_Directive 1:_
Reproduce these dataset entries verbatim: begin at the line that contains "Open the Any" and stop after the line that contains "Looking at the screenshot, I should (136, 82).".

You open your inbox and practically scream with joy when you see that the hiring manager of your dream remote company has just contacted you. She wants to interview you tomorrow at 2PM ET. Now what do you do?
Good news: In many ways, the hardest part is now over. You’ve gotten your foot in the door and now you just have to wow that interviewer with your amazing personality and competence. But here’s the reality: The competition for that job is probably very fierce, since nowadays, there are far more people who want to work remotely than there are remote jobs available.
For that reason, you’ll probably have to go through multiple rounds of interviews before you get that dream remote job. And because remote positions are so different from the normal 9-to-5 office positions, the interview is going to be a bit different as well. Working remotely requires a certain personality. It takes self-discipline and time management. It requires an autonomous and proactive work style. It calls for a great deal of organization.
Employers are going to want to know that you will be successful and productive without someone looking over your shoulder all the time. They want to know that you are a good fit not only for their company, but for the remote lifestyle, as well. So let’s just say that the remote job interview is probably not going to be like all of those interviews you’ve had in the past. And since the interviewer is likely interviewing a lot of other people in addition to you, they are probably even looking for excuses to eliminate candidates.
But don’t panic. In this blog post, we’ve laid out exactly what you need to do to ace that interview. Here goes…
Set the Scene
Get to know the company
Show the interviewer that you’ve done your homework. Read the company’s blog posts and the other content that they are putting out there. Check out their social media. Know how, when and why they were founded. Then bring up something you’ve learned about the company in the conversation somehow.
Look the part
You may be on webcam, but this is important for two reasons. Firstly, your interviewer will be able to see you from the chest up, so at least wear a nice shirt to show that you take the role seriously. Secondly, what you wear can influence how you feel. So if you are wearing sloppy clothes, you will probably feel sloppy as well (this is one reason why you shouldn’t work from your pajamas, even if you work from home).
Choose the right setting
Pick an organized setting. For obvious reasons, you don’t want your interviewer to be peering behind you and noticing bed sheets in disarray or a pile of dirty dishes in the sink. Also make sure that the setting is quiet and not full of distractions. If you are in a loud place, not only will this be distracting for you and the interviewer, but it also may make your interviewer question how you will be able to handle your work if you work from such a messy or noisy place.
Make sure you have a good internet connection
The last thing you want is for the internet connection to cut out midway through your elevator speech. If you tend to have a flaky Internet connection at home, then go out and find a place with a reliable connection. If you are planning on doing the interview from a new location, then test it out beforehand to make sure that it’s reliable.
Test out digital resources
It’s likely that your interview will take place on either Skype or Google Hangouts. Get acquainted with both so that you aren’t scrambling to figure out how to use one or the other just before the interview starts. Test them both beforehand to make sure that the sound and video are both working. Depending on the role that you’re applying for, you might not have to be super tech-savvy, but it helps to have at least a basic understanding of things like WordPress, Dropbox and Hubspot.

[Dataset records]
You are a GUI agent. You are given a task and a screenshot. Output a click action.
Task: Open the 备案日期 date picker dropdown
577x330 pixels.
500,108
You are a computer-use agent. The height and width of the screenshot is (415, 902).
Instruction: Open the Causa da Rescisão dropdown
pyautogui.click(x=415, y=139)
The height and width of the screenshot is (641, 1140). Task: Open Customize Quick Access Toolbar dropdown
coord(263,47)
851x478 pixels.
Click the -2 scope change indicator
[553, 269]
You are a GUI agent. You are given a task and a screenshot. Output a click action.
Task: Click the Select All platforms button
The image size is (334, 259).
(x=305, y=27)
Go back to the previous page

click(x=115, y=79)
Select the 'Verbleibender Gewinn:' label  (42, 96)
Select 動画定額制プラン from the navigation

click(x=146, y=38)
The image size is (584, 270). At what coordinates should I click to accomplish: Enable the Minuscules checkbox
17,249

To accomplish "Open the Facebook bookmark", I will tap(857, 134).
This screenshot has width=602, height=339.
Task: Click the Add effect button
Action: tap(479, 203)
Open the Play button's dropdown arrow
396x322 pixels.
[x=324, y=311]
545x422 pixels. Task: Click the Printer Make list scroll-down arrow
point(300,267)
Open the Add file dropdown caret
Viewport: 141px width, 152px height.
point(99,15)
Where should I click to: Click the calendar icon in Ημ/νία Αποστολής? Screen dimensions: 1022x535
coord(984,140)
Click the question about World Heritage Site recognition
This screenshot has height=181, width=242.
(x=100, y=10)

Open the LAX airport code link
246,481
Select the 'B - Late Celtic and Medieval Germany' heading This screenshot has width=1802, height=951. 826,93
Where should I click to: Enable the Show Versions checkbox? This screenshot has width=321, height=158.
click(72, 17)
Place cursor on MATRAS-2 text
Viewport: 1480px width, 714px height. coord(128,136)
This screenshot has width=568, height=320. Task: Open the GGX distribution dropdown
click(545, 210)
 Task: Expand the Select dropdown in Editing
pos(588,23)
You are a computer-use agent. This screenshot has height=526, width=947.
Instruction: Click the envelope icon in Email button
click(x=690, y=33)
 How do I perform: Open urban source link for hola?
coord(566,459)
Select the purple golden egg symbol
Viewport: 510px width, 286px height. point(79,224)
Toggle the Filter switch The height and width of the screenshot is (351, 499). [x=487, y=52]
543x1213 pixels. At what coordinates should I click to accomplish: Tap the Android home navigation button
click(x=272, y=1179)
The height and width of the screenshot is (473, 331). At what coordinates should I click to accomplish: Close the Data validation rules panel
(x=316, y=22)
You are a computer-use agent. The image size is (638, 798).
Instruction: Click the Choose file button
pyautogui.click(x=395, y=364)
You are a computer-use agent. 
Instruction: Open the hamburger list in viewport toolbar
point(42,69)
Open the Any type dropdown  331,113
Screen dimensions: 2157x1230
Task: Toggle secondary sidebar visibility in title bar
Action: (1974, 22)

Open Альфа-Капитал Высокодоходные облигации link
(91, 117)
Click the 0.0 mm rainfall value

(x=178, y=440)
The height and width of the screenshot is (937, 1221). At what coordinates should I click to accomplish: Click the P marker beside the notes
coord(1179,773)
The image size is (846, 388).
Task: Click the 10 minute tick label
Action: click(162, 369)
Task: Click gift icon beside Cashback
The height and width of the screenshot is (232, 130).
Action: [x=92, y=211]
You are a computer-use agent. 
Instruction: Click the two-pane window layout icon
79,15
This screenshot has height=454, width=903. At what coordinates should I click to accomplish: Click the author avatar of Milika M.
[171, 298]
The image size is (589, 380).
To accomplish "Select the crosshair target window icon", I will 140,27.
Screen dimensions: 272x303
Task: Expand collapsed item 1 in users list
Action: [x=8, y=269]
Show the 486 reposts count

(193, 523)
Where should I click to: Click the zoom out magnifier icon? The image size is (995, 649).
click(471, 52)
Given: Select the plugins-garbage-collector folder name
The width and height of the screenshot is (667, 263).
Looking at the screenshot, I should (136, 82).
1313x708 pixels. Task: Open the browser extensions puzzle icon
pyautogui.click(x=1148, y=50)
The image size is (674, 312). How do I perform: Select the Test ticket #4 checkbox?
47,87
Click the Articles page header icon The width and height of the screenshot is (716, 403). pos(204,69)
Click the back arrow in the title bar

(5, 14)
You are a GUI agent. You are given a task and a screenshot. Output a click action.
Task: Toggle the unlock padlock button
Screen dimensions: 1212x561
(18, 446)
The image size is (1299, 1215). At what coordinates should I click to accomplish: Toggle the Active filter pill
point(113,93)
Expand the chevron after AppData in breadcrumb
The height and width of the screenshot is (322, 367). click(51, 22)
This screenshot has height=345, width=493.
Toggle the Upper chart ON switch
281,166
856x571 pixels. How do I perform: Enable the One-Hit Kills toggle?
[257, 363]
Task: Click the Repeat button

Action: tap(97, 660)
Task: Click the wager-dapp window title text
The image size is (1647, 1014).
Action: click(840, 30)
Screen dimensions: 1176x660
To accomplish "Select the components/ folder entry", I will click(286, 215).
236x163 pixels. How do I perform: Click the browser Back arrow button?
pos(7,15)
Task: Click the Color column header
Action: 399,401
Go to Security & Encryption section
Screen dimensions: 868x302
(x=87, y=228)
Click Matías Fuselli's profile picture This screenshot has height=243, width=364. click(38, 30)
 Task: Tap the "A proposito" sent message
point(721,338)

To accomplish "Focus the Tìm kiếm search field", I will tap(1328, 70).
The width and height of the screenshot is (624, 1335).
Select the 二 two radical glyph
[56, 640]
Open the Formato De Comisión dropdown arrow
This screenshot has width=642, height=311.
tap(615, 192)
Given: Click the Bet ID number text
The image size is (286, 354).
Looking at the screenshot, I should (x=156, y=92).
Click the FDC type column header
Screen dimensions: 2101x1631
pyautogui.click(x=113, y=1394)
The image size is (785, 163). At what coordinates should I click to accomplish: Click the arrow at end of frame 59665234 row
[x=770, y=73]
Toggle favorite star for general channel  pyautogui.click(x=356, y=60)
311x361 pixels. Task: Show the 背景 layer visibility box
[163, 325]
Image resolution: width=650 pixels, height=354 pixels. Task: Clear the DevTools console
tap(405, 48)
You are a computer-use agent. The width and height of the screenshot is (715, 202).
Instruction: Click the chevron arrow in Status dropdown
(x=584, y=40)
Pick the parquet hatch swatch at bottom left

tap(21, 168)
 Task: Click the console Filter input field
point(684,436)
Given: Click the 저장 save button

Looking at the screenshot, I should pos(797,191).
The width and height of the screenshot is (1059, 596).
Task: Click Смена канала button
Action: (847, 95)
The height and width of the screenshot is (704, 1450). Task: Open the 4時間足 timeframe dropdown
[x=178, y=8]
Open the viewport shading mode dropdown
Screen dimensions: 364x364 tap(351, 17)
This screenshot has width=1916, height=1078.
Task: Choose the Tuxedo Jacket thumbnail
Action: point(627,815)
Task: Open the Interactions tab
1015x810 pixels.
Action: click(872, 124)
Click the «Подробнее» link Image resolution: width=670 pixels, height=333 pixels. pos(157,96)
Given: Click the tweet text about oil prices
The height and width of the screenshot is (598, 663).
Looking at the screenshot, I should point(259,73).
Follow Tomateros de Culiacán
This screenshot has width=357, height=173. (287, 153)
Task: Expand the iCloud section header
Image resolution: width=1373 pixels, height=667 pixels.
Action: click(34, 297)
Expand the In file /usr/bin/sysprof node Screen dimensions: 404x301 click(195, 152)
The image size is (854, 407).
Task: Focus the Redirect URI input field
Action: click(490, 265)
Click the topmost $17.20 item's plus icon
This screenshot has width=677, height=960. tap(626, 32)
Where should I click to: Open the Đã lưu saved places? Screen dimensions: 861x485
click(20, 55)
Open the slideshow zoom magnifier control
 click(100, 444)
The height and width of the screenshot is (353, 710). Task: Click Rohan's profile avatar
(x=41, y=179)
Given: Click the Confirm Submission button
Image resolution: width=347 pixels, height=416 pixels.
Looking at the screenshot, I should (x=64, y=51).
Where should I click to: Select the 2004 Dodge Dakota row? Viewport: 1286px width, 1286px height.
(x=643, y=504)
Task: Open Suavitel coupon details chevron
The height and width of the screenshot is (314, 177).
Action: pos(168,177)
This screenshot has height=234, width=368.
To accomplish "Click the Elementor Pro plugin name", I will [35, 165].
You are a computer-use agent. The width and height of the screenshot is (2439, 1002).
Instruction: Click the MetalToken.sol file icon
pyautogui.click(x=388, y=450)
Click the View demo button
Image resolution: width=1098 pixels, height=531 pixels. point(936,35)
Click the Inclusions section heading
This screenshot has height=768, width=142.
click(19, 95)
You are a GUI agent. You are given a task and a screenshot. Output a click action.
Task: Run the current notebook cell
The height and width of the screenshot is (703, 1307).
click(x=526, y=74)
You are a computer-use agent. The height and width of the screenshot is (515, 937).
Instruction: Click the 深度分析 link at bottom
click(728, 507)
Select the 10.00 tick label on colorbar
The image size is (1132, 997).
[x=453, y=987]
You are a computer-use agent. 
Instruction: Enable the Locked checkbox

_Directive 2:_
Summarize the article on remote job interviews in two sentences.

_Exercise response 1:_
Open the Any type dropdown  331,113
Screen dimensions: 2157x1230
Task: Toggle secondary sidebar visibility in title bar
Action: (1974, 22)

Open Альфа-Капитал Высокодоходные облигации link
(91, 117)
Click the 0.0 mm rainfall value

(x=178, y=440)
The height and width of the screenshot is (937, 1221). At what coordinates should I click to accomplish: Click the P marker beside the notes
coord(1179,773)
The image size is (846, 388).
Task: Click the 10 minute tick label
Action: click(162, 369)
Task: Click gift icon beside Cashback
The height and width of the screenshot is (232, 130).
Action: [x=92, y=211]
You are a computer-use agent. 
Instruction: Click the two-pane window layout icon
79,15
This screenshot has height=454, width=903. At what coordinates should I click to accomplish: Click the author avatar of Milika M.
[171, 298]
The image size is (589, 380).
To accomplish "Select the crosshair target window icon", I will 140,27.
Screen dimensions: 272x303
Task: Expand collapsed item 1 in users list
Action: [x=8, y=269]
Show the 486 reposts count

(193, 523)
Where should I click to: Click the zoom out magnifier icon? The image size is (995, 649).
click(471, 52)
Given: Select the plugins-garbage-collector folder name
The width and height of the screenshot is (667, 263).
Looking at the screenshot, I should (136, 82).

_Exercise response 2:_
Remote job interviews differ from traditional ones because competition is fierce and employers want to know that candidates will be productive without supervision and suit the remote lifestyle. To prepare, candidates should research the company, dress well, choose a quiet and organized setting, secure a reliable internet connection, and test Skype and Google Hangouts beforehand.